The government is under pressure to deliver the second package of the Comprehensive Tax Reform Program (CTRP) if only to win the good graces of the various sovereign credit watchers, who made it very clear that an upgrade is possible, only if the second round of tax reforms is successfully pursued and implemented. In the case of Standard & Poor’s (S&P), such an upgrade would lift the country’s credit standing to the ranks of the “A”-rated countries, such as China or Saudi Arabia at the moment.
This was intimated by experts at S&P Global Ratings, the financial information and analytics unit of S&P who said a successful pursuit of the so-called Package Two of the CTRP would provide a tremendous boost to the country’s bid to transit to the A-rated list of sovereign
debt issuers.
The experts said that with Package Two in place, the boost in the credit standing of the Philippines should happen within 12 months from implementation.
S&P and colleagues in the sovereign credit space are on the lookout for sustained economic growth and real achievements in the fiscal space, such as on-target revenue generation and reduction in debt burden.
A credit boost from existing category as a “BBB”-rated economy to an A-rated issuer would mean prospectively lower credit costs for the Philippines when it borrows overseas,
for instance.
Such an upgrade should also extend tremendous publicity advantage for President Duterte, whose unapologetic war on against drugs and corruption in the civil service has set the global community on edge.
Under the Duterte administration, the Department of Finance successfully implemented Package One of the CTRP that brought down the income-tax burden of the low- and middle-income segments while also hiking the excise petroleum and sugary drinks.
Package Two, although still in the draft stage, looks to reduce the income tax of the corporate sector and recalibrate the system of fiscal incentives given them.
While still in its infancy, the package has already attracted a fair amount of controversy, particularly from those keen on preserving the country’s reputation as an attractive investment destination.
The S&P unit said the uncertainty surrounding the second tax-reform package could further dilute investor interest in the Philippines as indicated by the amount of foreign direct investments (FDI) poured into the $297-billion economy.
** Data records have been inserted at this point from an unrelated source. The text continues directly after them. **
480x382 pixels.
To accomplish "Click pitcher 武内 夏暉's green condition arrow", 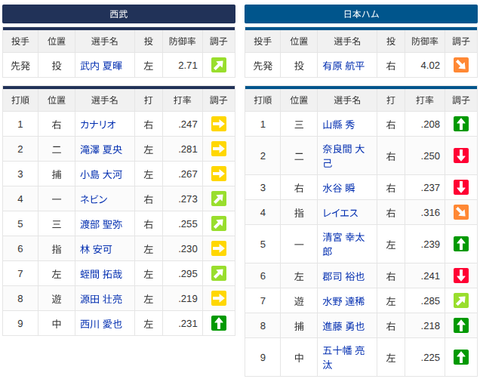I will (219, 65).
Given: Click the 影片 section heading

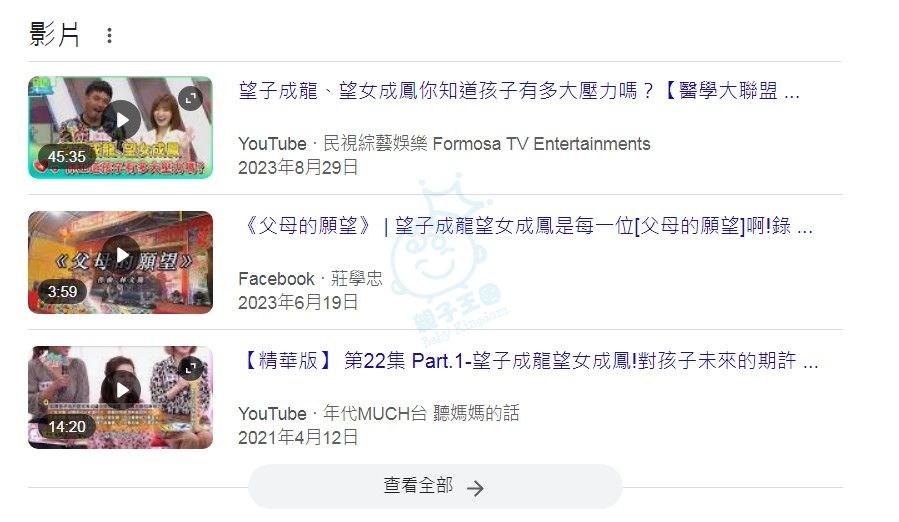Looking at the screenshot, I should pyautogui.click(x=54, y=34).
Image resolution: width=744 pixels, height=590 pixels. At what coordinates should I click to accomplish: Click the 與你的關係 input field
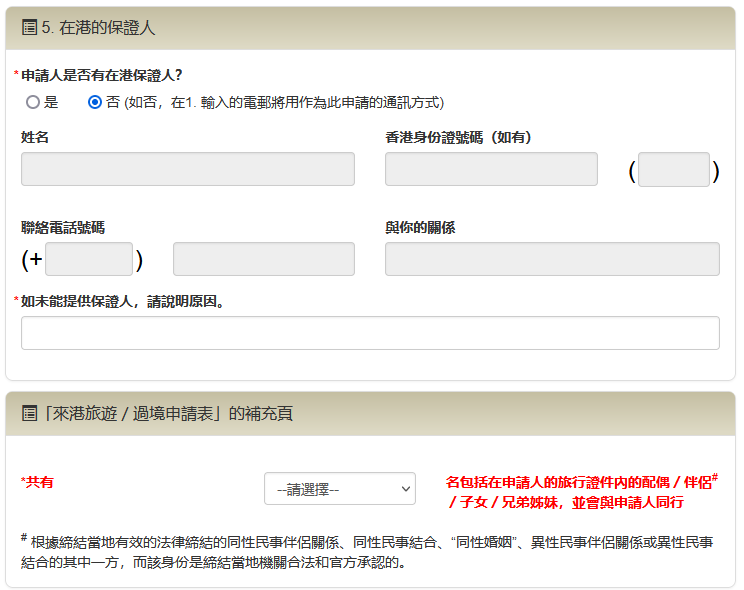tap(552, 259)
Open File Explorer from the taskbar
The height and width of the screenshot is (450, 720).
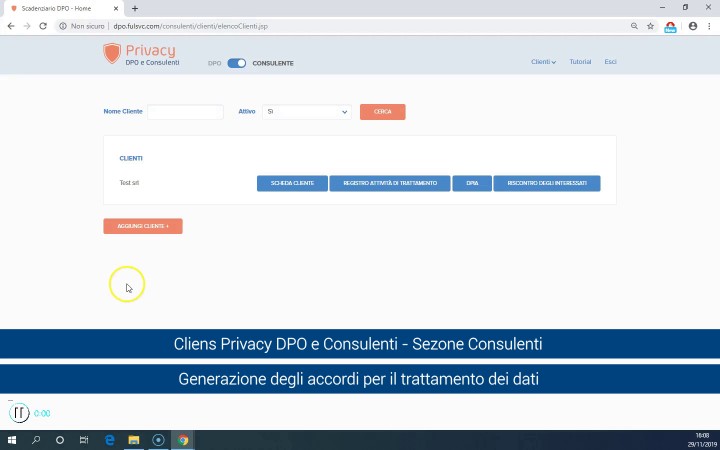coord(134,440)
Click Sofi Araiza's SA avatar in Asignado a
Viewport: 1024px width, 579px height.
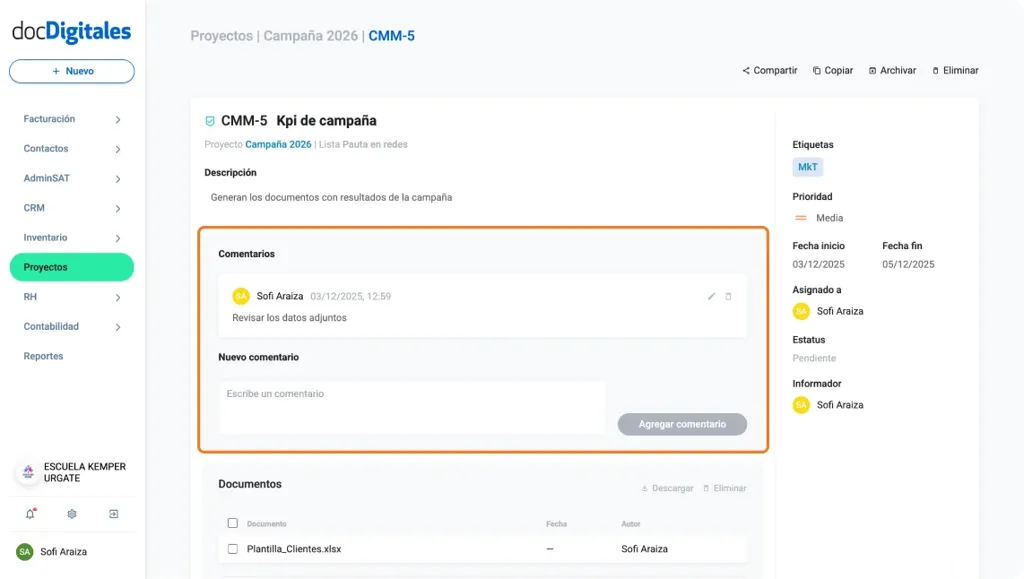pyautogui.click(x=801, y=311)
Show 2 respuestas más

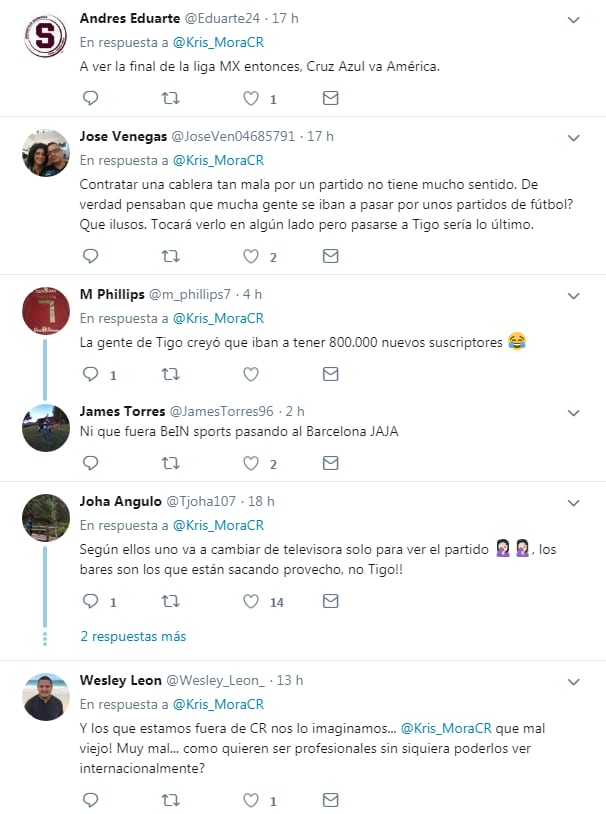pyautogui.click(x=133, y=636)
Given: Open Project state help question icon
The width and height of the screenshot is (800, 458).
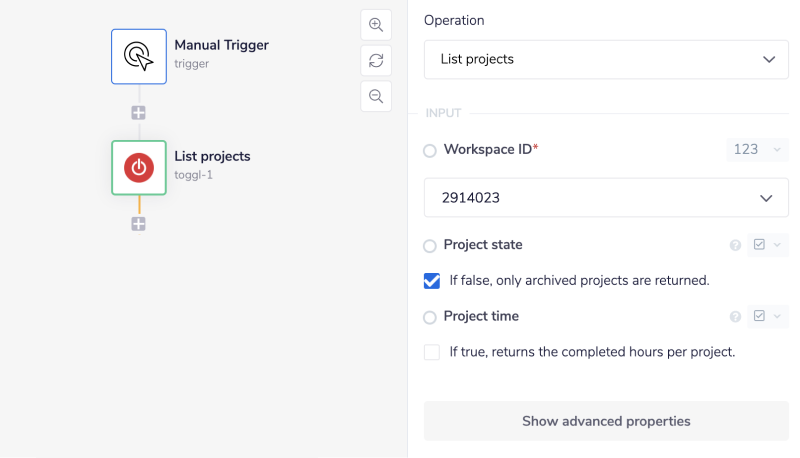Looking at the screenshot, I should click(x=735, y=245).
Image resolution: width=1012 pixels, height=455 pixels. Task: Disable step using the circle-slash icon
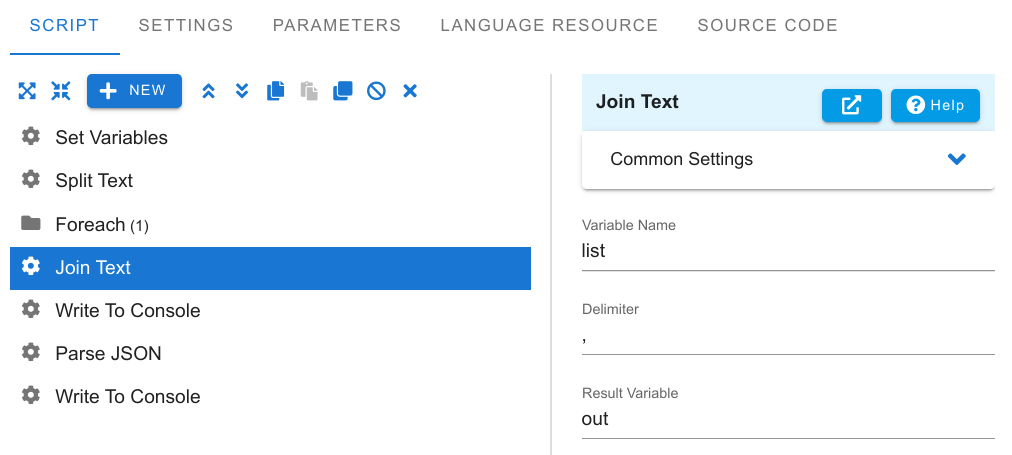[x=376, y=91]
At the moment, S&P Global Ratings said the long-haul foreign investor has adopted a basically wait-and-see stance on the Philippines as investment destination.
Nevertheless, S&P Global clearly indicated that while Package Two of the CTRP could prove initially painful, such was required to help sustain the country’s growth momentum seen averaging higher or in the vicinity of 7 percent or 8 percent in terms of the GDP over the medium horizon.
The S&P unit also lauded the government for ensuring the adoption of Package One of the CTRP, whose revenue gains were to provide the financial wherewithal to underwrite the very ambitious and multiyear “Build, Build, Build” program of the government.
The S&P unit acknowledged Package One contains “painful measures” based on the gathering volume and resistance displayed against it by sector,s such as ordinary consumers, and even the legislators themselves.